Definitely more the latter. Right now, I play heavy most of the time and can soften for contrast. I’m trying to flip it around.

To be clear… it’s not that I can’t do it. It’s about trying to retrain what I do when I’m not actively paying attention.


----------



## Sketchy Jeff (Jan 12, 2019)

NotFromToronto said:


> it’s not that I can’t do it. It’s about trying to retrain what I do when I’m not actively paying attention


bingo that's exactly it

i can do all sorts of nuanced stuff when i think about it and practice alone several times over and calm down

get me up on a stage with the adrenaline going and some other people playing and i'm back to ripping the B and E strings off like i'm leading a camp song with an old public domain flat top acoustic and a hundred squirmy kids calling out this little light of mine loud as they can shout

j


----------



## Doug Gifford (Jun 8, 2019)

Sketchy Jeff said:


> bingo that's exactly it
> 
> i can do all sorts of nuanced stuff when i think about it and practice alone several times over and calm down
> 
> ...


I played guitar for the first time in a church at a funeral last Saturday. The family asked for "All My Tears"by Emmylou Harris and I decided it would be better on guitar than pipe organ. Took the dobro and chose not to use sound reinforcement (the church is big and high and the choir loft is halfway to the roof at the back; big space but great acoustics). I was loud enough to balance with the singer… but I had to play _hard_ to fill the church. Worked for the song but I wouldn't want to have to play that loud all the time.

They loved it.


----------



## Sketchy Jeff (Jan 12, 2019)

that's a really great funeral song. good choice on their part and i can imagine the arrangement with dobro in a resonant space would be great. did the singer do it justice without trying to mini-me the emmylou voice? i love playing at funerals they are one of my favourite settings to play. right up there with summer festival evening stage outdoors. beats weddings by a long shot which are down near the bottom of my least favourite list.
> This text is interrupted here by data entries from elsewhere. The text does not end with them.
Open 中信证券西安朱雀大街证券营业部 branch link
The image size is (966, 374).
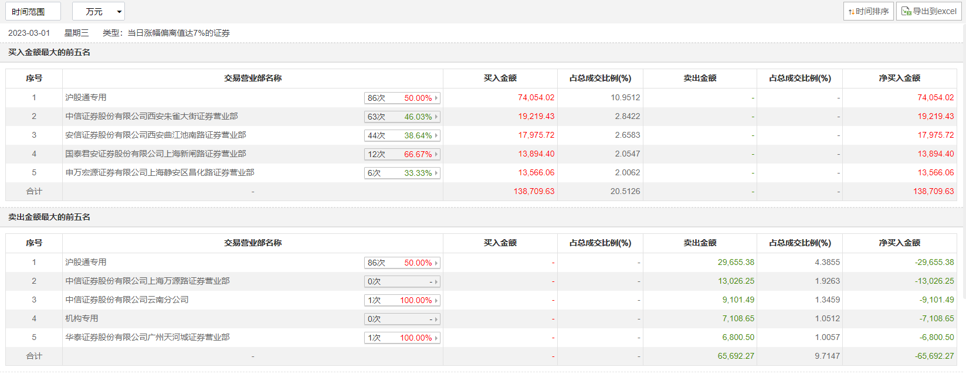click(151, 117)
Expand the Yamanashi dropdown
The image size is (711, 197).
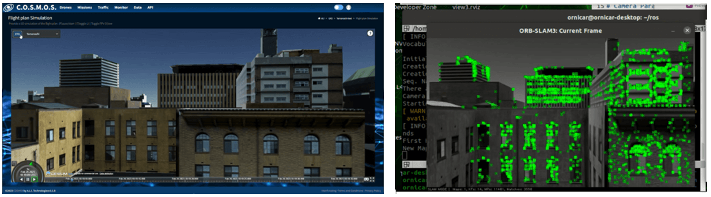[x=42, y=34]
i like playing acoustically not because it's quieter but because you need to play as loud as possible if there's any size of audience. or maybe not as loud as possible but projecting as clearly as possible. loud, clear, distinct playing on a big bodied instrument

playing electric has always been secondary for me and the thing i dislike about it is stepping back and letting the electronics do the work. i can get there kinda sorta sometimes but it's not my first language i always feel like i'm in translation to some extent. sometimes that's good for stepping out of a rut or experimenting. 
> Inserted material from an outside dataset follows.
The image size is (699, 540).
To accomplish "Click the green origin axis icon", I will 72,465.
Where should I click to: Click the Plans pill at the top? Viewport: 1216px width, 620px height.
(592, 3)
i don't have a link in front of me but the guitarist for Jazz at Lincoln Center, James Chirillo, has a short video series about playing acoustic vs playing electric for big band that's really interesting. 

j


----------



## Mutant_Guitar (Oct 24, 2021)

again.1)If it's a matter of introducing and expanding your dynamic range use hybrid picking. 
and 2) play your electric unplugged to see if you're using the appropriate strength, and if you're able to articulate as you like.


----------



## Wardo (Feb 5, 2010)

Lottsa good tracks on Wrecking Ball.


----------



## Doug Gifford (Jun 8, 2019)

Sketchy Jeff said:


> that's a really great funeral song. good choice on their part and i can imagine the arrangement with dobro in a resonant space would be great. did the singer do it justice without trying to mini-me the emmylou voice? …
> j


My cantor is a liturgical singer but she stepped up and, without trying to sound like Emmylou, nailed it. I love working with her. She knows the liturgy (which I don't, being a heathen of sorts) and has a fine and somewhat unusual voice and all the proper singer chops. I'm re-envisioning my organ playing to be an accompanist rather than a leader and it's very rewarding. But until Saturday our priest had no idea I could play guitar.


----------



## Sketchy Jeff (Jan 12, 2019)

Doug Gifford said:


> until Saturday our priest had no idea ...
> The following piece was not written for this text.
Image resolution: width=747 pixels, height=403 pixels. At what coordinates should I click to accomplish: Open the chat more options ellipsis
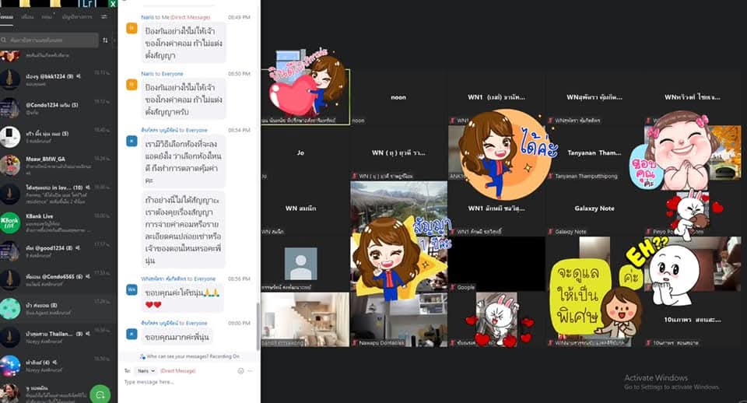pyautogui.click(x=252, y=371)
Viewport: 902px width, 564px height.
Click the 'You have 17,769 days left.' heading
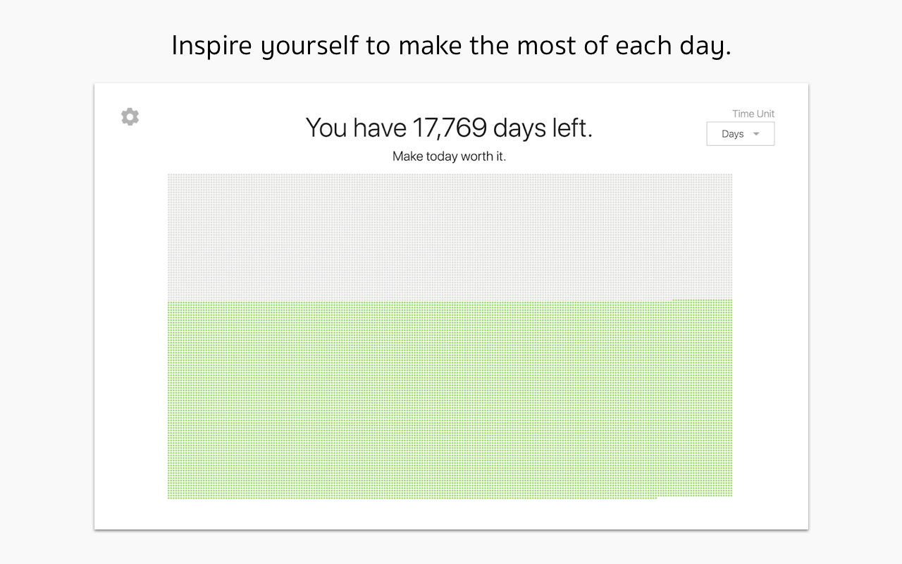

you could probably finish that sentence a lot of different ways or just leave it at that

"which I don't, being a heathen of sorts"

i didn't grow up in churches that were part of a formal liturgical tradition but as i wandered around i have been most warmly received by far in settings where i didn't have a foggy clue what was going on and needed everything explained to me

back to guitar playing ... you may get asked to play again now that the cat is outta the bag. would you do it or do guitar and organ occupy different worlds in your mind that should stay functionally separate? saturday night is what it is and sunday morning is what it is and they are both good and different? plaid pants and a striped shirt are both cool but not together

or take the Pops Staples approach. music is music and playing it is better than not playing it. seize the available opportunities

j


----------



## Derek_T (10 mo ago)

NotFromToronto said:


> But secondary is it is also a bit of a speed limiter. This isn’t as straightforward, because I suspect I use the feel of the pick almost under the string to ensure picking accuracy.


It's true that for speed you want to avoid the pick going under the strings and stay right on top.

If you're still looking for advice, I'd recommend dropping by TGP, in the same section (Technique and Playing) and ask a guy called "ieso" (if he's still there) if he'd be willing to share the e-Book he wrote on guitar picking technique. He was kind enough to give me access for free when I was struggling with some alternate picking issue and it helped a lot in correcting the problem.
The guy put a great deal of effort into putting this together, it's definitely worth reading if you can get a hold of him.


----------



## markxander (Oct 24, 2009)

@Wardo nailed it back on page 1 -- if you use light strings you're going to play them out of tune and hear it immediately. I went down from 11s and 12s to mostly 9s a couple years ago (borrowed a guitar with 9s on it and thought it just sounded better). It took me about 8 or 9 months to lighten up enough that I felt like I was back in tune once. 

I had a teacher around that time who suggested I stop always using the same kind of pick -- he said just go grab a pile of cheap plastic ones. I still prefer something at least 1mm but I can hack it with the crappy L&M ones too now.


----------



## Derek_T (10 mo ago)

markxander said:


> if you use light strings you're going to play them out of tune and hear it immediately. I went down from 11s and 12s to mostly 9s a couple years ago (borrowed a guitar with 9s on it and thought it just sounded better). It took me about 8 or 9 months to lighten up enough that I felt like I was back in tune once.


Good idea, if you don't want to change sting gauge though, it's completely doable by working on technique. It just takes a lot of focus to "unlearn" the current habits.


----------